#### [WHAT TO DO]
1. According to the DataCite scripts text, what does convert.py need in order to run?
2. Repeat the DataCite scripts text word for word, starting at "4. Convert DataCite" and ending at "the jskos-validate package.".

3. Validate a DataCite XML record

validation-and-conversion/scripts/validate_xml.rb validates an XML file against the DataCite XSD schema. Requires Ruby.

4. Convert DataCite XML to REST API JSON

validation-and-conversion/scripts/convert.py parses a DataCite XML file and produces a JSON payload matching the DataCite REST API structure (a data.attributes envelope). Python 3 only — no external packages required.

python3 validation-and-conversion/scripts/convert.py \
    validation-and-conversion/examples/datacite-example-full-v4.xml \
    --output record.json

5. Validate JSKOS mappings

validation-and-conversion/scripts/validate.js validates an NDJSON file containing JSKOS mappings or concept records using the jskos-validate package.

npm install jskos-validate
node validation-and-conversion/scripts/validate.js mappings/jskos-mappings.json

6. Generate the production namespace

Generate the public TIB/w3id namespace bundle:

npm run build:production-namespace
# Output is written to production-namespace/

The default command rewrites staging IRIs from https://schema.stage.datacite.org/linked-data/ to the canonical namespace https://w3id.org/tib/datacite/, and prepares generated HTML links for the GitHub Pages project path /datacite.

#### [STORED DATA]
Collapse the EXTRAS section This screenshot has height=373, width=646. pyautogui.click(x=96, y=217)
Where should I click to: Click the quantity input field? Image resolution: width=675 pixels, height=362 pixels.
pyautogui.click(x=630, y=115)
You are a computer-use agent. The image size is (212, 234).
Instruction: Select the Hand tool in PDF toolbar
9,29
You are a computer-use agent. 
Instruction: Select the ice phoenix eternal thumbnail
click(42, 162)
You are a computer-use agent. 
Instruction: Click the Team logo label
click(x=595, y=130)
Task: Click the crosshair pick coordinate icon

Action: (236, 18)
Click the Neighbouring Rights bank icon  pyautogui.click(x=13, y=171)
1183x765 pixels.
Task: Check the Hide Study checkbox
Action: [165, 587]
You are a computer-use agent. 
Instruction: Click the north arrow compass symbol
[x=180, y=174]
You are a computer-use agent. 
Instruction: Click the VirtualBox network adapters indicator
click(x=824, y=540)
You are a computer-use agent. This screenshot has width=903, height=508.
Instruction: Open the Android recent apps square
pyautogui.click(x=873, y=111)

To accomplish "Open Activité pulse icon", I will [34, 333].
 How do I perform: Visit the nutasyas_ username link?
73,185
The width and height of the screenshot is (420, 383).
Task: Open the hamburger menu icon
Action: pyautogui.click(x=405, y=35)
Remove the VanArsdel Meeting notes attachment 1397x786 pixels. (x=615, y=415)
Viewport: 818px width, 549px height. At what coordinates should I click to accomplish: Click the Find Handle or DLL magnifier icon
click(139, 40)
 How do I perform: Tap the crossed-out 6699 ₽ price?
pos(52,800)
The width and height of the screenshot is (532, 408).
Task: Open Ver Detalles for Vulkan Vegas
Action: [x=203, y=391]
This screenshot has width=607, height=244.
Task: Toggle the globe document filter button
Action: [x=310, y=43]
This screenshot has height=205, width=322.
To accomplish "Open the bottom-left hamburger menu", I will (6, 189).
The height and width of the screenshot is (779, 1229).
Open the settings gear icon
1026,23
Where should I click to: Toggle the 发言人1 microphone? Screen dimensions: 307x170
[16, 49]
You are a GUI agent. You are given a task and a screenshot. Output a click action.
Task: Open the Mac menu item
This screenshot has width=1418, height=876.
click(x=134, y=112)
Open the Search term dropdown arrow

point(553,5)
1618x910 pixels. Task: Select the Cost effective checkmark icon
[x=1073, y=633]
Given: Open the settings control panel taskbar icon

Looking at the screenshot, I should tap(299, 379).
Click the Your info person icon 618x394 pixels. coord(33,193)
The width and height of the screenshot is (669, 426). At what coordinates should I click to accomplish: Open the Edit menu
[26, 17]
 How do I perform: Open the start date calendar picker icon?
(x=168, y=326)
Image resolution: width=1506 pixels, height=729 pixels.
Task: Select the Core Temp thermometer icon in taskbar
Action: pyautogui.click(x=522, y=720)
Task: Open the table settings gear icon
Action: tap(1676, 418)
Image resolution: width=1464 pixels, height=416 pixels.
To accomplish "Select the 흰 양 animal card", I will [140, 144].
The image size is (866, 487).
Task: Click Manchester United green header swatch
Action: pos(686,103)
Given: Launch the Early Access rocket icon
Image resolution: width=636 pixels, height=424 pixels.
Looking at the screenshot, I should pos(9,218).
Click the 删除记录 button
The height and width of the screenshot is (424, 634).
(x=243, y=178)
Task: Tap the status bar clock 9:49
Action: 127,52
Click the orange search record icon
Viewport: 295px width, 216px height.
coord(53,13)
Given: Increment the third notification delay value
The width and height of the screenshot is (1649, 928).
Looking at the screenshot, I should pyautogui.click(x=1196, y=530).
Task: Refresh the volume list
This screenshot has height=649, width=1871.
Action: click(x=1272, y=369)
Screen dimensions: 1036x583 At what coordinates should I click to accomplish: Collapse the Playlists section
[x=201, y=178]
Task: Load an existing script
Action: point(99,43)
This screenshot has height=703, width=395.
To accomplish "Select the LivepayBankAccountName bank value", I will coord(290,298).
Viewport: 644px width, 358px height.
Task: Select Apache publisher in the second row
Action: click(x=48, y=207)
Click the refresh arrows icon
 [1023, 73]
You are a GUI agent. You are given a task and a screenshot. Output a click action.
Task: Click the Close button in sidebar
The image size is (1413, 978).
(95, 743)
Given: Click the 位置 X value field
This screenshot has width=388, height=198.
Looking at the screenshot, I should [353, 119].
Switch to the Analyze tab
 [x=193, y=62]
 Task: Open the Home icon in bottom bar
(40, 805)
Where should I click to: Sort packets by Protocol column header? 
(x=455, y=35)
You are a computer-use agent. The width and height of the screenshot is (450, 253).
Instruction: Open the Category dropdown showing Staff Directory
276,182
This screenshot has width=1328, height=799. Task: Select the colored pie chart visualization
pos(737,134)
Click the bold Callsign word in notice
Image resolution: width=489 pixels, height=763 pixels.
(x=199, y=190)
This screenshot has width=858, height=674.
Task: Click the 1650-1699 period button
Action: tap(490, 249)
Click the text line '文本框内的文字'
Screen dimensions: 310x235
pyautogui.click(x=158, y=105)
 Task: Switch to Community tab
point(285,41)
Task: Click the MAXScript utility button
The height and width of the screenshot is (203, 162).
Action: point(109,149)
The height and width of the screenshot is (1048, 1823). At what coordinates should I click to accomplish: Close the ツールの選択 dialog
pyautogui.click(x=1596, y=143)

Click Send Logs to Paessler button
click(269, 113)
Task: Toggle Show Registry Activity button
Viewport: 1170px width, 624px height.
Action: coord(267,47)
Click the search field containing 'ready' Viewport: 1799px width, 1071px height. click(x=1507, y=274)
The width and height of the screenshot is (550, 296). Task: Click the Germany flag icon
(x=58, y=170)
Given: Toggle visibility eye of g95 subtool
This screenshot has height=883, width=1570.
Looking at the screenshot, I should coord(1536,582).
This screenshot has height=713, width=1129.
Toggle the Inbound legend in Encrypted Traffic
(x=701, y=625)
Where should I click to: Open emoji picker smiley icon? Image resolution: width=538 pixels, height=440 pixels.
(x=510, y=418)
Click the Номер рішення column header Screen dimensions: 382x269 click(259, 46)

#### [RESULTS IN ORDER]
1. Only Python 3; no external packages are required.

2.
4. Convert DataCite XML to REST API JSON

validation-and-conversion/scripts/convert.py parses a DataCite XML file and produces a JSON payload matching the DataCite REST API structure (a data.attributes envelope). Python 3 only — no external packages required.

python3 validation-and-conversion/scripts/convert.py \
    validation-and-conversion/examples/datacite-example-full-v4.xml \
    --output record.json

5. Validate JSKOS mappings

validation-and-conversion/scripts/validate.js validates an NDJSON file containing JSKOS mappings or concept records using the jskos-validate package.